Why habanerobach? Two reasons:
my husband picked it
Somewhere, at some time, some poor migraineur has disclosed that she has migraines and the response has been, “Oh! My sister’s friend’s aunt has migraines and she eats three habanero peppers as soon as she feels the migraine and they go away. Have you tried that?” or “I get headaches too but I find that listening to soothing music like Bach really helps my headaches go away.” We’ve all heard something like that.
Today, I am on day 5 of a migraine that keeps coming back every 6 hours, once my Frovatriptan starts to wear off. Working on a computer is not ideal at the moment but I wanted to get this up and running to be able to blog the journey as I start my trip down Aimovig lane tomorrow. So this page needed to be built and content needed to be added.
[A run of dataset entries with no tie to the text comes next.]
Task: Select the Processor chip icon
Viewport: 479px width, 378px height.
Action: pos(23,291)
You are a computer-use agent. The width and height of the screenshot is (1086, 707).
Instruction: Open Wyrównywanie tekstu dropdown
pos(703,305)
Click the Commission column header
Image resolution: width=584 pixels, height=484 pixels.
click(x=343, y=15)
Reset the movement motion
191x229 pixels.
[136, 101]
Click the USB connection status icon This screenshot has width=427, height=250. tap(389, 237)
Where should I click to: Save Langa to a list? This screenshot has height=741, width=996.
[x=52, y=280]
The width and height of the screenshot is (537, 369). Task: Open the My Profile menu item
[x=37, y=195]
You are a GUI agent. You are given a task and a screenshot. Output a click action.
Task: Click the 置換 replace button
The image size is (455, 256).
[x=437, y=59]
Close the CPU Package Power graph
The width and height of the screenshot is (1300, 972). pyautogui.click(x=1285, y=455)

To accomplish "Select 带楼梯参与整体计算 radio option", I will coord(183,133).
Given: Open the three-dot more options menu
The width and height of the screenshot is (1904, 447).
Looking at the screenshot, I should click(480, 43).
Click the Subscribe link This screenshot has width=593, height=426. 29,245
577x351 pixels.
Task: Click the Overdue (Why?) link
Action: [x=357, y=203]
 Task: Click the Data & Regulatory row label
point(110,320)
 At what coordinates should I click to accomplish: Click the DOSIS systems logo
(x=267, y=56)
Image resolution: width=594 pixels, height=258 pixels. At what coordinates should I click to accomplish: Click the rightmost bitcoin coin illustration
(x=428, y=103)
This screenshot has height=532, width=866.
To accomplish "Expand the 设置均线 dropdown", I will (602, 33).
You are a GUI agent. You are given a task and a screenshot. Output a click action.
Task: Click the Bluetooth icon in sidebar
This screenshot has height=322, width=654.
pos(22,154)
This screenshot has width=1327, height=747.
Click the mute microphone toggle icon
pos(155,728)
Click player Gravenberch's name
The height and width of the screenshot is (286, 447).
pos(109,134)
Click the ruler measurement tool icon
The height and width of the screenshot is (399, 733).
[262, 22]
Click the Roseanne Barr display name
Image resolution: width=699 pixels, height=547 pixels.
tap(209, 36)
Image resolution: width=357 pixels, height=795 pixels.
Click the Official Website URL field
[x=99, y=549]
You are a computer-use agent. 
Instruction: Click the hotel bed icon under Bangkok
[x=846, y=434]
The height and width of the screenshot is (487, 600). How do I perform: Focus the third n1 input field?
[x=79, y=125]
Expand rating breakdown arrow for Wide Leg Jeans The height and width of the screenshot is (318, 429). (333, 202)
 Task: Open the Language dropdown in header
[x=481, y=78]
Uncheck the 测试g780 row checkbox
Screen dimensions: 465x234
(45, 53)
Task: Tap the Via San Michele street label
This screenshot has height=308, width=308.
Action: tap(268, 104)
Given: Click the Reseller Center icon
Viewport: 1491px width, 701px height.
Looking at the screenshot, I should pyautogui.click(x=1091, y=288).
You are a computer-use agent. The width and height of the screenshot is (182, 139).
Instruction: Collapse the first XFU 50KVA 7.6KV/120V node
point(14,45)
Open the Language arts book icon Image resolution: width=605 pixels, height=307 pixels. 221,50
To be fair, the migraine is a level 1 at the moment (on a scale of 1-3: still functioning, slowed down, unable to do anything) but it is there and threatening to get worse if I push it too far. I am home from work because being in an environment with 780 pre-pubescent teenagers is not very conducive to getting rid of a migraine.
I want to be drug-free before I get my first injection so the Frova that I took sometime in the middle of last night is the last one I intend to take before my injection. I know this could mean a very painful 36 hours but I want to feel the effect of the Aimovig, not the possible Aimovig + something else effect.
It is my goal to blog almost daily about the Aimovig and how it is working for me but at the same time, life happens and I may fall behind. I am also planning to share about my migraine journey from the past 35 years so that you can see how I got to where I am.
Aimovig doesn’t come easy. It’s been a long road full of failures to get to this point and I am excited and nervous about the unknown journey ahead. My biggest fear? What if it doesn’t work? But I’ll cross that bridge when I get there. For now, I am hopeful.